Just read your Houston piece. Similar thing almost happened to me. I was taken around by these well-to-do Houston hosts in ’78 to various bars. 1st one had a sort of large Dixieland band called the Heart Beats, except that they weren’t particularly good musicians, would play a page of music and then stop playing. Turned out they were all heart surgeons. Then we went to a place where cowboys and girls did line dancing with little signs over the dance floor that said “Girls, if a cowboy asks you to dance, don’t say no. These shit kickers are shy.” Then to a bar filled with very wealthy black people. We were the only white people in there. Very polite with a trio from Detroit performing, and finally a Tex-Mex bar with lovely accordion music. That’s when the cops came in. I was warned to just look at the table, not look up under any circumstance. One by one Mexican clients were taken outside while the accordion played on. They weren’t coming back in. Finally someone shone a flashlight in my face. I looked up to see a woman cop holding the flashlight, and I couldn’t help but smile. Then a voice from behind me said, “Please get up, sir. And hold your hands away from your sides.” A hand started feeling my pockets then. When it touched my chest and felt something in my inside coat pocket the voice said from over my head and I’m 6′ 6″, this was a big cop, “What’s in your pocket?” I said I didn’t know and brought my hand over to see what it was. He yelled,”Don’t move your hands!” He reached around and pulled a calculator out of my pocket. After that I was allowed to sit down, and we left shortly after that. On the drive home I was told I had behaved well and that I was very lucky. From your story I can see I was.

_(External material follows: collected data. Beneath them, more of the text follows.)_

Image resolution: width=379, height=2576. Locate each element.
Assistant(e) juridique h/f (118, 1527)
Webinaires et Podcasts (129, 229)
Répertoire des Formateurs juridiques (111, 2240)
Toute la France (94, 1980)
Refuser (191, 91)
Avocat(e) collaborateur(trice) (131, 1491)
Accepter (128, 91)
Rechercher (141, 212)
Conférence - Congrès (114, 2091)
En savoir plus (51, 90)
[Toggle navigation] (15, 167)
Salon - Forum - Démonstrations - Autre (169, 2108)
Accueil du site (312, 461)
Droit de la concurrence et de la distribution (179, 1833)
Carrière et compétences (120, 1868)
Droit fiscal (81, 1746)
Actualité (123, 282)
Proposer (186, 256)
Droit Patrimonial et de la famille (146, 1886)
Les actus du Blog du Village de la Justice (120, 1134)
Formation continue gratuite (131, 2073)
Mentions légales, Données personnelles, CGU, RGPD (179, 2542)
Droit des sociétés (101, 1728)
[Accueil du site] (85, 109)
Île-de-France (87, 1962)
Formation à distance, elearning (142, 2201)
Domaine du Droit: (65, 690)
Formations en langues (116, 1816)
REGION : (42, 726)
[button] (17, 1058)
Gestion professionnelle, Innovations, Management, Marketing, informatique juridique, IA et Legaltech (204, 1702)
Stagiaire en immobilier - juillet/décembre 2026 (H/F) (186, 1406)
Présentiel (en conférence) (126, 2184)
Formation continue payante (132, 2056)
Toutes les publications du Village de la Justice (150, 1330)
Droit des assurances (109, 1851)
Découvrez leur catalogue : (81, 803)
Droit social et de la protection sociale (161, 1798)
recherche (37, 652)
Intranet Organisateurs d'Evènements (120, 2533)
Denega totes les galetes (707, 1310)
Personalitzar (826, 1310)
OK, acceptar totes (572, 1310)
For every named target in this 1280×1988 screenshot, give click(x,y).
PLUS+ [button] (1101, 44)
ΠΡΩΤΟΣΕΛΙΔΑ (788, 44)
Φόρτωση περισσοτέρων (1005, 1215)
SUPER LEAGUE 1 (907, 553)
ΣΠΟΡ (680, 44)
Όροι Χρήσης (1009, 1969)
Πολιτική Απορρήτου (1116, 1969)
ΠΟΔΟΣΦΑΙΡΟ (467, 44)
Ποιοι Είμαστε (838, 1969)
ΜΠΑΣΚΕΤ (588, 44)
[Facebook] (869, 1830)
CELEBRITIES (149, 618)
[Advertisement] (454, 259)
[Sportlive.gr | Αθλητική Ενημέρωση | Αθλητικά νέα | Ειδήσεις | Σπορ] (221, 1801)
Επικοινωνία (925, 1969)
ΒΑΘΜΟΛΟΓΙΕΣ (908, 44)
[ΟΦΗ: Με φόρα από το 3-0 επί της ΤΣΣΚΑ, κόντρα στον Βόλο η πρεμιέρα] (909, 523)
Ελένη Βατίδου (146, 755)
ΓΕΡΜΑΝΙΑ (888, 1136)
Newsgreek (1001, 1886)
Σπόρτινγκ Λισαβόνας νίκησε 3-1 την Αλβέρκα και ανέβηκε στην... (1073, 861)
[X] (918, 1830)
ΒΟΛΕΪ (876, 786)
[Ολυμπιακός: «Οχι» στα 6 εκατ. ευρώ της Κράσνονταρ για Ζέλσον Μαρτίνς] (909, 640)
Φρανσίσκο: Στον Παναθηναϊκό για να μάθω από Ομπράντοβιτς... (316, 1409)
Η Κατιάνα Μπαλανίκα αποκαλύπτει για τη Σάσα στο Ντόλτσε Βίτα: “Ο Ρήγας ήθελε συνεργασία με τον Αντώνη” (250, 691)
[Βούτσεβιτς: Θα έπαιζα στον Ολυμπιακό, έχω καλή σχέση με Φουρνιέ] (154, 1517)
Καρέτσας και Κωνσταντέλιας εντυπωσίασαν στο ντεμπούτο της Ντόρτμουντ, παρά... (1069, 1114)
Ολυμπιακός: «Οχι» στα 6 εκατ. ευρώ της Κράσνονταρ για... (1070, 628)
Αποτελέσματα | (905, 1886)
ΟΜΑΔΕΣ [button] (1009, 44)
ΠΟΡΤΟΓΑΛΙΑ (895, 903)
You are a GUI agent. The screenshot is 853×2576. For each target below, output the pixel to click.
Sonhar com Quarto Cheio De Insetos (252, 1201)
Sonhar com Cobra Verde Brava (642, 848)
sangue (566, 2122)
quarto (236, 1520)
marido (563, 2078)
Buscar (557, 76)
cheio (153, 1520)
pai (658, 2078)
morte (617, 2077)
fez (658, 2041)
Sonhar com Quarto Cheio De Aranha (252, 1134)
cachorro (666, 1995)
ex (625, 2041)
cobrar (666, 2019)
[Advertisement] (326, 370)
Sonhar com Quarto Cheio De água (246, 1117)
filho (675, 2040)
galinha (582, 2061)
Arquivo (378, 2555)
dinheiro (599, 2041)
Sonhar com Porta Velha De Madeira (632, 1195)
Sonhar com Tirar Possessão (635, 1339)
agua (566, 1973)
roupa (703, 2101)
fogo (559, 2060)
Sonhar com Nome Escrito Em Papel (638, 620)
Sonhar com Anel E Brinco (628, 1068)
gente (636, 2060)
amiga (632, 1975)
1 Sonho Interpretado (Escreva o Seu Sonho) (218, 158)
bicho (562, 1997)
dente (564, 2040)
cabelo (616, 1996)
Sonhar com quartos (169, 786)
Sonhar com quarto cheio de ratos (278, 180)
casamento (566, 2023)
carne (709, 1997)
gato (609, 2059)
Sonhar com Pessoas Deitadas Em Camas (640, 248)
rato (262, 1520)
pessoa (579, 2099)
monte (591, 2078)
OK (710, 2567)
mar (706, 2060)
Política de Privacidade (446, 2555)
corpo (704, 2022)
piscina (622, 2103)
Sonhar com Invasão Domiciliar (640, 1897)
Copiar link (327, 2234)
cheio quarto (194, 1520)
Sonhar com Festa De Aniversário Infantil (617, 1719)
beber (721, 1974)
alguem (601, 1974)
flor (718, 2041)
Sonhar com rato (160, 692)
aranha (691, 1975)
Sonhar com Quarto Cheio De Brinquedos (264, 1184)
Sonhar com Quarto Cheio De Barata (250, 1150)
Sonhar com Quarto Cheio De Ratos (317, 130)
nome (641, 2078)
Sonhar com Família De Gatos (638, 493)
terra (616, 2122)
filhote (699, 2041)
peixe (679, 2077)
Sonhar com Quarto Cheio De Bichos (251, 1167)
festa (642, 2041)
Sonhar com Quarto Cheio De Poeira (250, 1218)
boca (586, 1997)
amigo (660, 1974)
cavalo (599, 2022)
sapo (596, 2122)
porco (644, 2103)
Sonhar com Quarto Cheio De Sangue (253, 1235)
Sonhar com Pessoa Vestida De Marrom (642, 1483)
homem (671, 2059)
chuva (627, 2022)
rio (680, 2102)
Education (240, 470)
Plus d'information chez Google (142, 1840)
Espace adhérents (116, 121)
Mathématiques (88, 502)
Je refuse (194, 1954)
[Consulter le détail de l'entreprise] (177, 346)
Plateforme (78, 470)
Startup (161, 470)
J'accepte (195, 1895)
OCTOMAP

Last week, while I was at a dinner party at a friend’s place I met one of my host’s co-workers. Both these guys are academics that teach at Macquarie University here in Sydney and talk swung around to travel and the obligatory horror stories. My host mentioned my Huston story that he’d seen in this blog, at which his co-worker asked me what year, the incident happened. When I told him it was back 1980, he told me that he was working in Houston as an advisor to the Chief of Police in Houston at the same time. He said words to this effect, “you were very lucky, the police in Houston were out of control at that time.” “They were dropping people off bridges and planting evidence”. This fellow dinner guest then went on to tell me that it was common practice in those days for the policemen to carry “throwdowns”. Apparently a throwdown is an illegally obtained gun that can be “thrown down” at a crime scene to make matters worse for suspects. Like, “I had to shoot because he pulled a gun on me”.
So there you go. I wonder how many other people have had similar experiences in Houston? I also wonder if they, like me, have told hundreds of other people about what kind of place Houston is? When I hear people say they are going to America, I always warn them about Houston.